### Task input

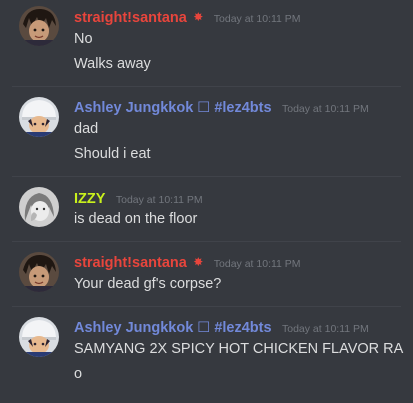 The width and height of the screenshot is (413, 403). What do you see at coordinates (112, 154) in the screenshot?
I see `message-text: Should i eat` at bounding box center [112, 154].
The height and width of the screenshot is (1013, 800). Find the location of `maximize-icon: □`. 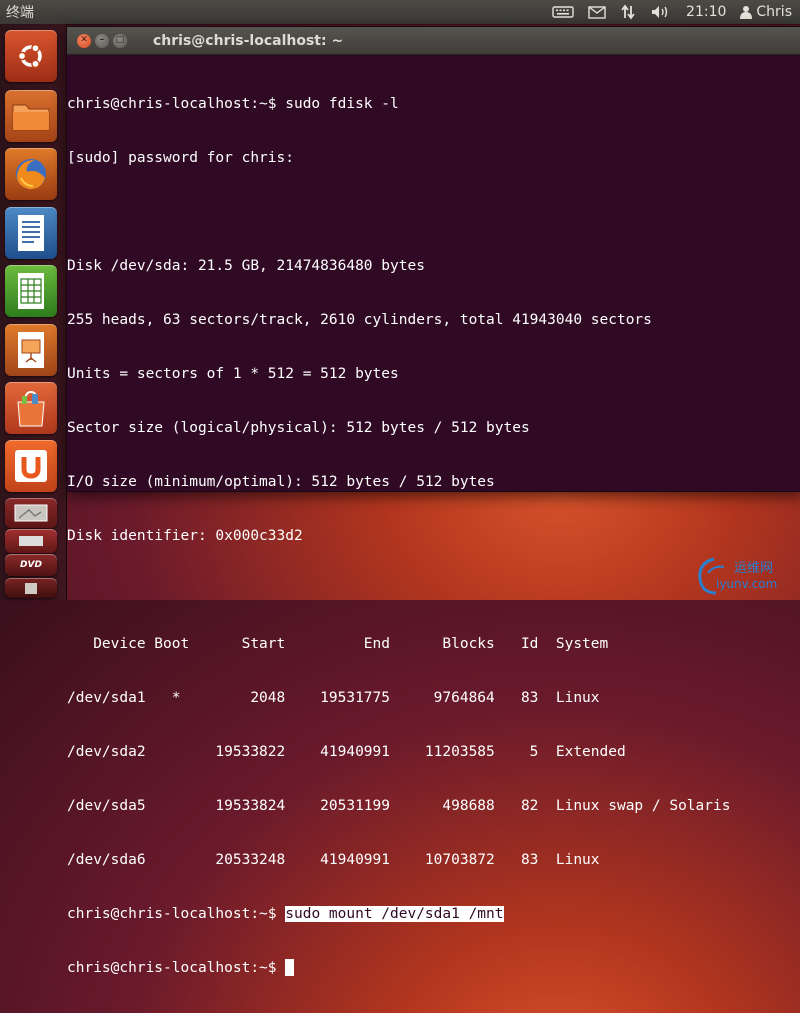

maximize-icon: □ is located at coordinates (120, 40).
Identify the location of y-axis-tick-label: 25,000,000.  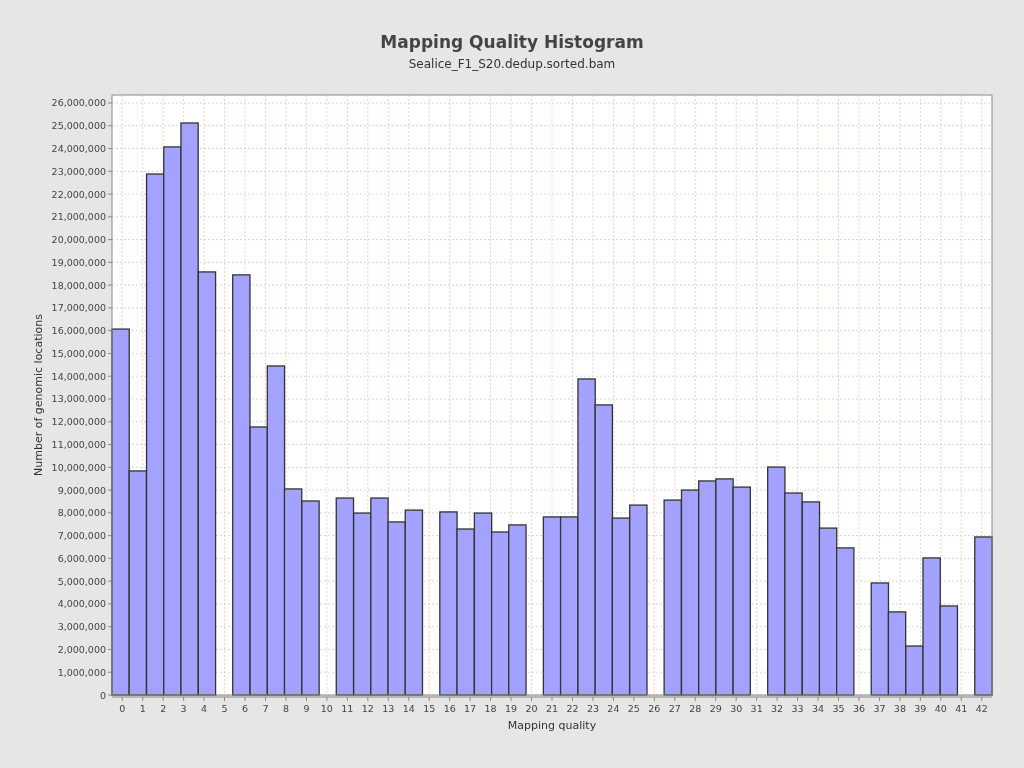
(78, 126).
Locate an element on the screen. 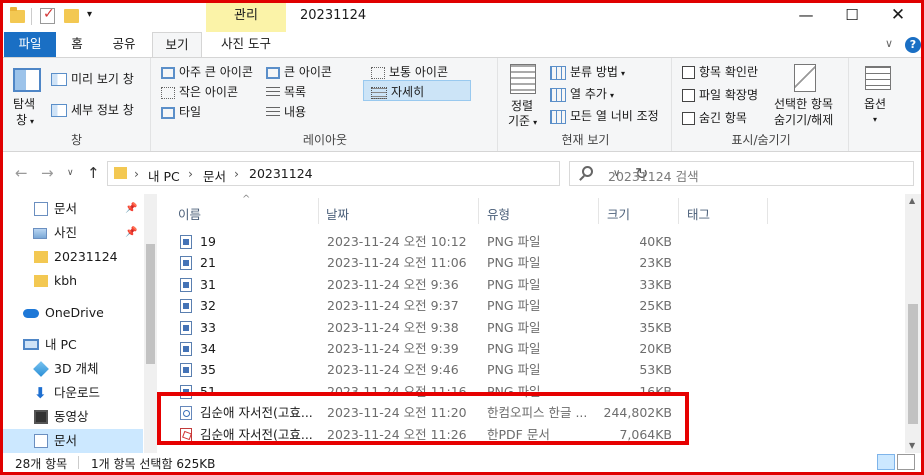  scroll-up-icon: ▲ is located at coordinates (912, 200).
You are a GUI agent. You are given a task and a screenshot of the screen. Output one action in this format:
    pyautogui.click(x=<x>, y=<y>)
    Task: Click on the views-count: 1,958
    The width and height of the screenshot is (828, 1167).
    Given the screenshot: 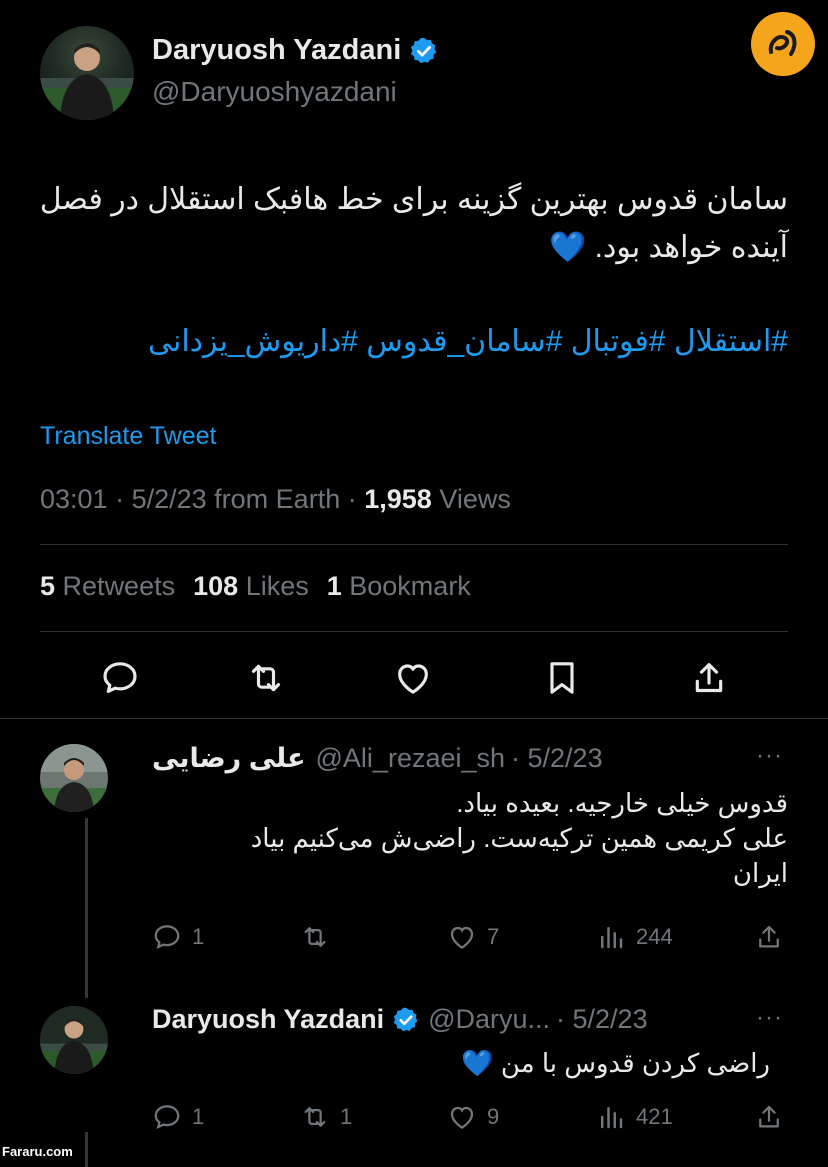 What is the action you would take?
    pyautogui.click(x=398, y=499)
    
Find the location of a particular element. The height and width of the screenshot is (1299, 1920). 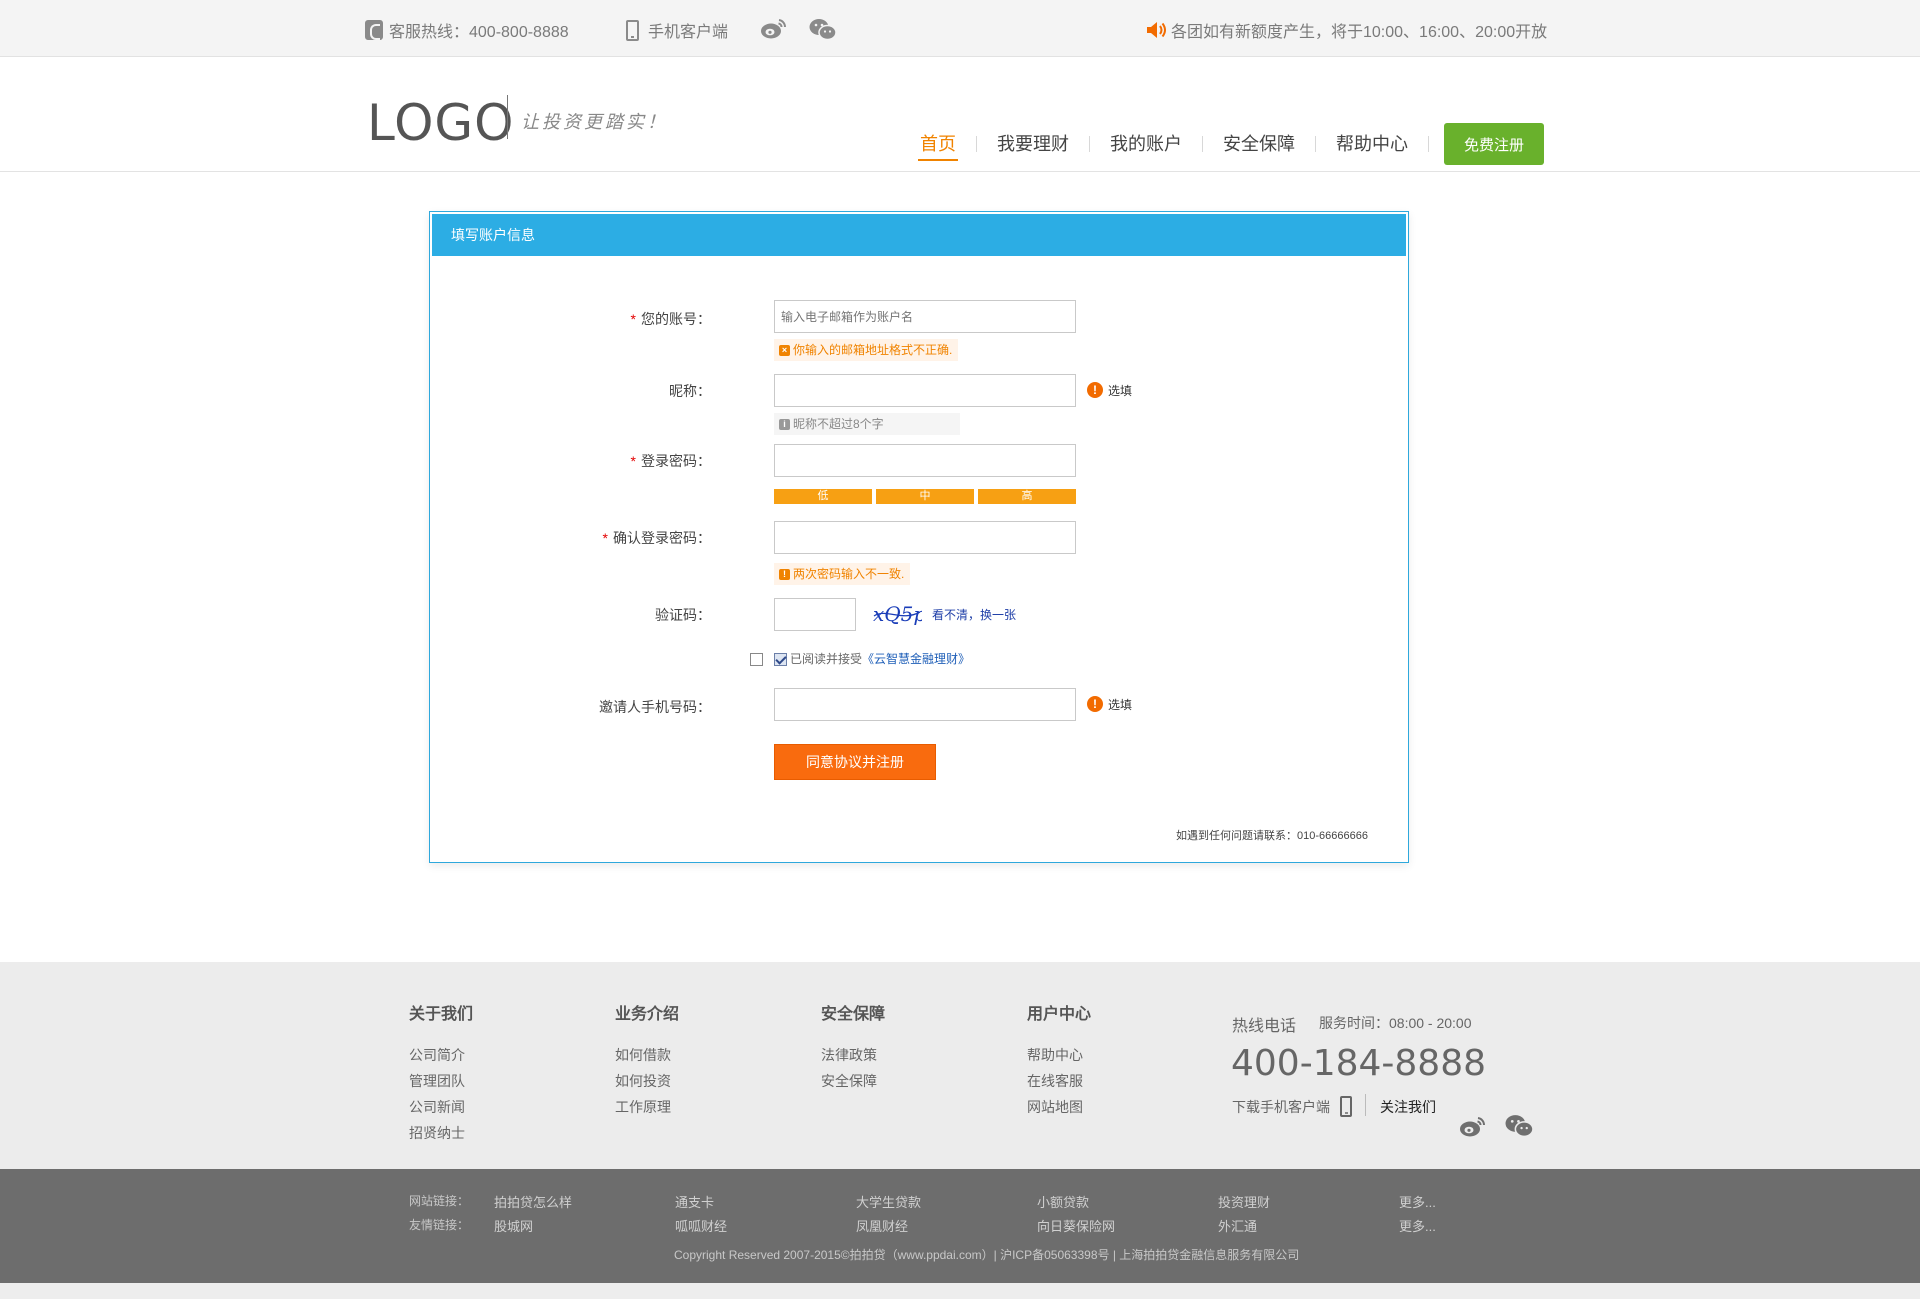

### What to produce
Output the records from their start through the line holding "maximize-icon: □ is", inclusive, and copy those lines exactly as they appear. Omit the pictures from your answer.

### Written response
 The width and height of the screenshot is (413, 403). What do you see at coordinates (112, 154) in the screenshot?
I see `message-text: Should i eat` at bounding box center [112, 154].
The height and width of the screenshot is (1013, 800). Find the location of `maximize-icon: □`. 

maximize-icon: □ is located at coordinates (120, 40).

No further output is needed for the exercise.